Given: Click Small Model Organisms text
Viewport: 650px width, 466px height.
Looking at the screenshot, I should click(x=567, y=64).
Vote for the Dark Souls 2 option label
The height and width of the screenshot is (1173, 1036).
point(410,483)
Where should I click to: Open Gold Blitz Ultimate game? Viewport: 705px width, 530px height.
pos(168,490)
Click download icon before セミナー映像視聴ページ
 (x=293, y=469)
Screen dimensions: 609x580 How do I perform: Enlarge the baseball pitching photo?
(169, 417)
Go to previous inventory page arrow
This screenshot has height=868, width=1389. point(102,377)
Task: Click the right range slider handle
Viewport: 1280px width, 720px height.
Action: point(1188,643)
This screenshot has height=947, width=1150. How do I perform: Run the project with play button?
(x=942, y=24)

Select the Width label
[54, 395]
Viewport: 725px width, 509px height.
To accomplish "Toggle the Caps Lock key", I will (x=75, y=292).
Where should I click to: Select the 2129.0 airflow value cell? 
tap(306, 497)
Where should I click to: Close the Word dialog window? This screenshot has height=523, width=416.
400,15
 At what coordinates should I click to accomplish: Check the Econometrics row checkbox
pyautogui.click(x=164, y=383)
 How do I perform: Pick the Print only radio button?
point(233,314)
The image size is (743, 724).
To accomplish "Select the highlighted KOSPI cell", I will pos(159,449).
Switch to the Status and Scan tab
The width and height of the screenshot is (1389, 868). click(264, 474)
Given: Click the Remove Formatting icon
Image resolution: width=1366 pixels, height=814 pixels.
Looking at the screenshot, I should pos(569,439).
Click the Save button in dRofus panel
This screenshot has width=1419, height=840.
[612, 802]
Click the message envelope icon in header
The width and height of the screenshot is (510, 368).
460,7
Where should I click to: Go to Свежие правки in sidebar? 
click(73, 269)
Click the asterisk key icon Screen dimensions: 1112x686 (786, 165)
——
Exercise description:
All lines above that contain the word "Given" are to be copied.

Response:
Given: Click Small Model Organisms text
Given: Click the Remove Formatting icon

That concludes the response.